Your task is to print each record exactly as it reads.

Collected data entries

*** Block opens ***

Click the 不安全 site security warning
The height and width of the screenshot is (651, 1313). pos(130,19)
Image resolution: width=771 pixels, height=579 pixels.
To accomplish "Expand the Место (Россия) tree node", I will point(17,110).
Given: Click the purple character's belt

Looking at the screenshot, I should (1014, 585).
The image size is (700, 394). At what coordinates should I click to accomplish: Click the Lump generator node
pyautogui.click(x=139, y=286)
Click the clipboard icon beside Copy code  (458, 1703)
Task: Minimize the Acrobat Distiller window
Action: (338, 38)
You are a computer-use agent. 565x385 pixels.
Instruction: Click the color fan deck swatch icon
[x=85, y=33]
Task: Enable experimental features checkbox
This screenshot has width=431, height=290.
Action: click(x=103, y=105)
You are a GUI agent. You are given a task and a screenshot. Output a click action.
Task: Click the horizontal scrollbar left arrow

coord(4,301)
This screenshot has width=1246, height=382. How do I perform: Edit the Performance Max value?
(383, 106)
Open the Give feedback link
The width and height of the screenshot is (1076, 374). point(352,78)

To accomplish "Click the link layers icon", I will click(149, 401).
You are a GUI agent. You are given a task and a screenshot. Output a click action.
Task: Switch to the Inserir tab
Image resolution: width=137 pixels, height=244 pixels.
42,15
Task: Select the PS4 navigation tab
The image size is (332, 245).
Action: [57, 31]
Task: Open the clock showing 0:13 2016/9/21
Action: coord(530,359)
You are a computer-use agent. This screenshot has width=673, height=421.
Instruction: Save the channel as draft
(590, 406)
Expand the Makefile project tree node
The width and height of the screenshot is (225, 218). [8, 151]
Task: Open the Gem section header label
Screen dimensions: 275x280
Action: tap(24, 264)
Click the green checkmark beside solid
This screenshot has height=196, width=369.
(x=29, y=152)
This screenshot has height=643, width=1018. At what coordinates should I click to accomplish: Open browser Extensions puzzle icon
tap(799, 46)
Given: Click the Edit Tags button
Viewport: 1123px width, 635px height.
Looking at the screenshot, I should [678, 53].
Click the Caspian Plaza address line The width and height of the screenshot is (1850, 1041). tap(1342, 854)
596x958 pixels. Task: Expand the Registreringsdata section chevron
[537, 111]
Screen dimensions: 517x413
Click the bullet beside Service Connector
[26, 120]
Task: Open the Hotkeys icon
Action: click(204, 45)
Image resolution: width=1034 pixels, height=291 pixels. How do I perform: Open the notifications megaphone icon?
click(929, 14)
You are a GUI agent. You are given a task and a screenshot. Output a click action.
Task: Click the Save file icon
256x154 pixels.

*** Block closes ***

COMPLETED TASK ▸
Click the 不安全 site security warning
The height and width of the screenshot is (651, 1313). pos(130,19)
Image resolution: width=771 pixels, height=579 pixels.
To accomplish "Expand the Место (Россия) tree node", I will point(17,110).
Given: Click the purple character's belt

Looking at the screenshot, I should (1014, 585).
The image size is (700, 394). At what coordinates should I click to accomplish: Click the Lump generator node
pyautogui.click(x=139, y=286)
Click the clipboard icon beside Copy code  (458, 1703)
Task: Minimize the Acrobat Distiller window
Action: (338, 38)
You are a computer-use agent. 565x385 pixels.
Instruction: Click the color fan deck swatch icon
[x=85, y=33]
Task: Enable experimental features checkbox
This screenshot has width=431, height=290.
Action: click(x=103, y=105)
You are a GUI agent. You are given a task and a screenshot. Output a click action.
Task: Click the horizontal scrollbar left arrow

coord(4,301)
This screenshot has width=1246, height=382. How do I perform: Edit the Performance Max value?
(383, 106)
Open the Give feedback link
The width and height of the screenshot is (1076, 374). point(352,78)

To accomplish "Click the link layers icon", I will click(149, 401).
You are a GUI agent. You are given a task and a screenshot. Output a click action.
Task: Switch to the Inserir tab
Image resolution: width=137 pixels, height=244 pixels.
42,15
Task: Select the PS4 navigation tab
The image size is (332, 245).
Action: [57, 31]
Task: Open the clock showing 0:13 2016/9/21
Action: coord(530,359)
You are a computer-use agent. This screenshot has width=673, height=421.
Instruction: Save the channel as draft
(590, 406)
Expand the Makefile project tree node
The width and height of the screenshot is (225, 218). [8, 151]
Task: Open the Gem section header label
Screen dimensions: 275x280
Action: tap(24, 264)
Click the green checkmark beside solid
This screenshot has height=196, width=369.
(x=29, y=152)
This screenshot has height=643, width=1018. At what coordinates should I click to accomplish: Open browser Extensions puzzle icon
tap(799, 46)
Given: Click the Edit Tags button
Viewport: 1123px width, 635px height.
Looking at the screenshot, I should [678, 53].
Click the Caspian Plaza address line The width and height of the screenshot is (1850, 1041). tap(1342, 854)
596x958 pixels. Task: Expand the Registreringsdata section chevron
[537, 111]
Screen dimensions: 517x413
Click the bullet beside Service Connector
[26, 120]
Task: Open the Hotkeys icon
Action: click(204, 45)
Image resolution: width=1034 pixels, height=291 pixels. How do I perform: Open the notifications megaphone icon?
click(929, 14)
You are a GUI agent. You are given a task and a screenshot. Output a click action.
Task: Click the Save file icon
256x154 pixels.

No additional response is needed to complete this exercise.